The Time Is Right For Julius C

“Dedication” and “loyalty” are words freely thrown about in the music business, but when it comes to New York rock quartet Julius C, they actually mean something: The band’s four members have known each other since as far back as elementary school, and they’ve been diligently striving to break through with what they term their “propulsive, shiny pop songs with hooks-a-plenty” ever since.

That time may have finally arrived, however, with the release of OK, OK, its first full-length album. “We’re pushing it as hard as we can,” says singer/songwriter/guitarist Jay Stolar. “We want to continue to grow the band’s fan base in every way we can.”

Stolar wrote his first song in the third grade, and in his teens became “obsessed” with how the Beatles and Radiohead constructed their songs. Fellow songwriter and bassist Mike Tuccillo, whose father is both a guitarist and an audiophile, passed on his love for the technical end of music to his son. These days, Tuccillo tends to focus more on arranging and production while Stolar does most of the composing.

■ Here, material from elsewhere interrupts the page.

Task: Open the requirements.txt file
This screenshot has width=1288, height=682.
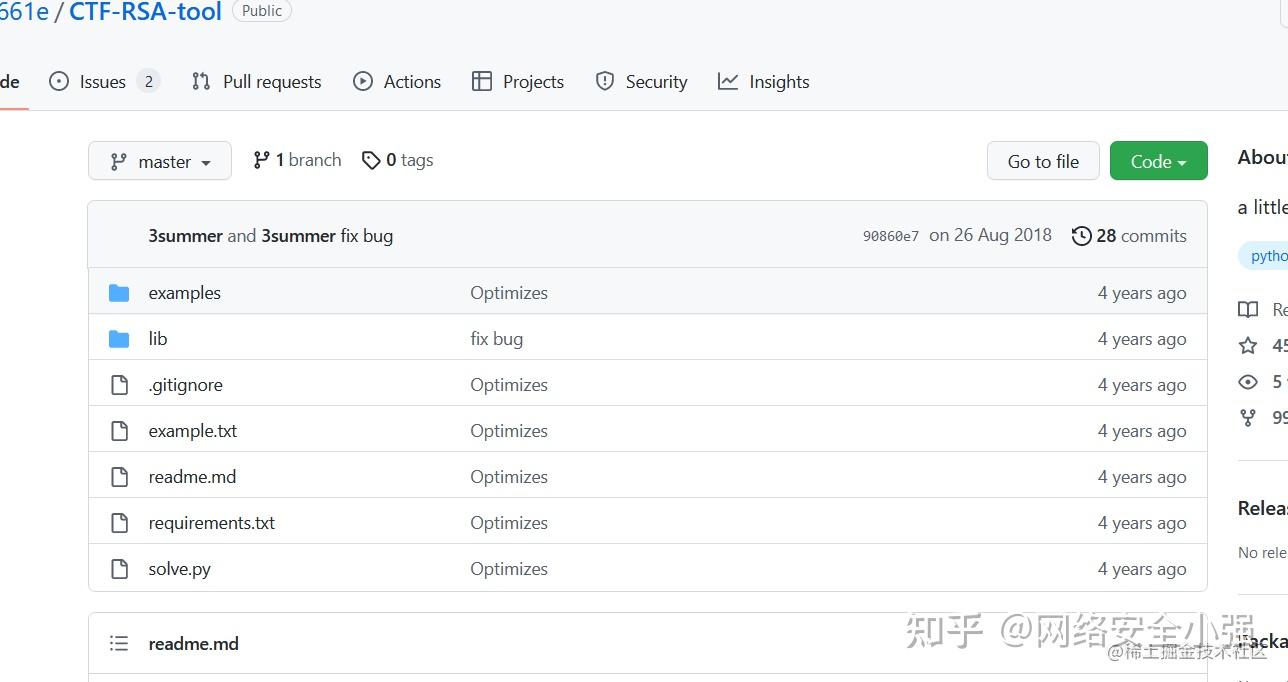Action: click(211, 522)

Tuccillo has known keyboardist Jason Wexler since fourth grade; the pair have known Stolar since college. (Drummer John Adamski joined in 2007.)  The band, originally named “Julius” for an uncle of Stolar’s, added the “C” at around the same time. “It works on a lot of levels,” Tuccillo says. “It’s an homage to his uncle, whose full name was Julius Charles Lewis, and of course to Julius Caesar.”

Building a fan base in its hometown of Staten Island, Julius C began making a name for itself throughout the northeast, to the point where an album became the obvious next step. “We actually worked with a couple of different people to make a full-length,” Tuccillo says. “We even tracked a record that was never released because we weren’t happy with it.”

Instead, he says, “We all sat down together and decided we wanted to make it come from a place that we all could get behind.”

Stolar, who also has a burgeoning songwriting career outside of the band, says bringing SESAC in to Julius C’s close-knit relationship has been critical in achieving momentum. “It’s really amazing to have a real ‘partner’ who will sit with you for hours, giving us advice on what to do to take the band further and to develop more fully as songwriters.” “It’s great to be respected,” affirms Tuccillo, “no matter what level you’re at.”

Given Julius C’s music – and its proven commitment – that level could be pretty big, pretty soon.